* [WORK INSTRUCTION]:
May I have the line containing "Click the D action icon in mar/22 table" and every line after it through the end of the data, repeated exactly and with no other lines?

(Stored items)
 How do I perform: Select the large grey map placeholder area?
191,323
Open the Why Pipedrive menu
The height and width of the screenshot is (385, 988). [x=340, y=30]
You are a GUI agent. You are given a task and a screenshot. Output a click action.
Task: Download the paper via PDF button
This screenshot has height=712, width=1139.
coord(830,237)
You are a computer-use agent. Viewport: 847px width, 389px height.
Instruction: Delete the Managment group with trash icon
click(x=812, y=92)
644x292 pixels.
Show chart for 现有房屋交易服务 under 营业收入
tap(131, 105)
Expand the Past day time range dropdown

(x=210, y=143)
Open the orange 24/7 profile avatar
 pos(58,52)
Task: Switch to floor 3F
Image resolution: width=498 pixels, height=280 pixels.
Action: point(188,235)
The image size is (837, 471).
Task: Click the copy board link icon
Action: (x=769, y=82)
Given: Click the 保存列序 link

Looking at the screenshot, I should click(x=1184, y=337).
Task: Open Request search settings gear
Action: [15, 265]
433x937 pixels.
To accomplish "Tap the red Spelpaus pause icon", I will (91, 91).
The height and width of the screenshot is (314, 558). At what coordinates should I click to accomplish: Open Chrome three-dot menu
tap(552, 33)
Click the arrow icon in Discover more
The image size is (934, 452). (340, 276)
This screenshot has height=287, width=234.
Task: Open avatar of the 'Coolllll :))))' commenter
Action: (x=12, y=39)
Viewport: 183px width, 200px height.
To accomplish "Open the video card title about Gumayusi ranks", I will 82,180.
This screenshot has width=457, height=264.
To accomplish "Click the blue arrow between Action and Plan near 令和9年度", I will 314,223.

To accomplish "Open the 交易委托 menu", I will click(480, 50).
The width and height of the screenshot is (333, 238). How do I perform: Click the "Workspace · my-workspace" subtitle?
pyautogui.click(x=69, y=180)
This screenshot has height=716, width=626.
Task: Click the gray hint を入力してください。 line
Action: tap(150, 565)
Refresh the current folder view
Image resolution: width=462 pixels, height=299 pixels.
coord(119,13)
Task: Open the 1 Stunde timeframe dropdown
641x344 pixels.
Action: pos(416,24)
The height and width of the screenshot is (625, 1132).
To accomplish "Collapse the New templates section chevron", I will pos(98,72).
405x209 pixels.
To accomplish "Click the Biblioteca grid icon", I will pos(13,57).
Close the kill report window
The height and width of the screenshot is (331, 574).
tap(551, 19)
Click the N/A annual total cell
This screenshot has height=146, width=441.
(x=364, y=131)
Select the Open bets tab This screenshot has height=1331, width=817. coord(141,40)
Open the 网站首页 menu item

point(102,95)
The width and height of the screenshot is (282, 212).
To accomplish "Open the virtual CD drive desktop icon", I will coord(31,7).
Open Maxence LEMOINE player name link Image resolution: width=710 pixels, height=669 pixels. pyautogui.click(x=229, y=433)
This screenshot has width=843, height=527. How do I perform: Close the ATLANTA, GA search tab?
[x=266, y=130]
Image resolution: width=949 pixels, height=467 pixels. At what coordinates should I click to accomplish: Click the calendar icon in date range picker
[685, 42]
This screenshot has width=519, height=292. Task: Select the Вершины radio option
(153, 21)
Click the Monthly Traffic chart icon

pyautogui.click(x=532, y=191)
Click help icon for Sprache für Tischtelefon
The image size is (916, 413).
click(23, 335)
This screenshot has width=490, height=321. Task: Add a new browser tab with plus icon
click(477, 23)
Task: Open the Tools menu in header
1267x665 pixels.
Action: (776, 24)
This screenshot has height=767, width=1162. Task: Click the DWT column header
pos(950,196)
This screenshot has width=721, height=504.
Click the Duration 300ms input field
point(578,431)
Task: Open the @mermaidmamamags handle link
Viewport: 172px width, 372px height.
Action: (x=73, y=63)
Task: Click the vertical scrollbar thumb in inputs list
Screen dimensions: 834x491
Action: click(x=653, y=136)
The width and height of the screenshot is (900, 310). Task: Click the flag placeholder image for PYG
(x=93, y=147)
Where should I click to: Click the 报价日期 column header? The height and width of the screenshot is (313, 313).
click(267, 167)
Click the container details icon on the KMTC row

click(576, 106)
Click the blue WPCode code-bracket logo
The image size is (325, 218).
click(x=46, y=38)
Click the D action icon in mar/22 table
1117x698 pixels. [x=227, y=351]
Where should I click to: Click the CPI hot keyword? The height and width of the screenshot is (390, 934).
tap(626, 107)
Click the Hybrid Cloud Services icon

* [RESPONSE TO THIS TASK]:
Click the D action icon in mar/22 table
1117x698 pixels. [x=227, y=351]
Where should I click to: Click the CPI hot keyword? The height and width of the screenshot is (390, 934).
tap(626, 107)
Click the Hybrid Cloud Services icon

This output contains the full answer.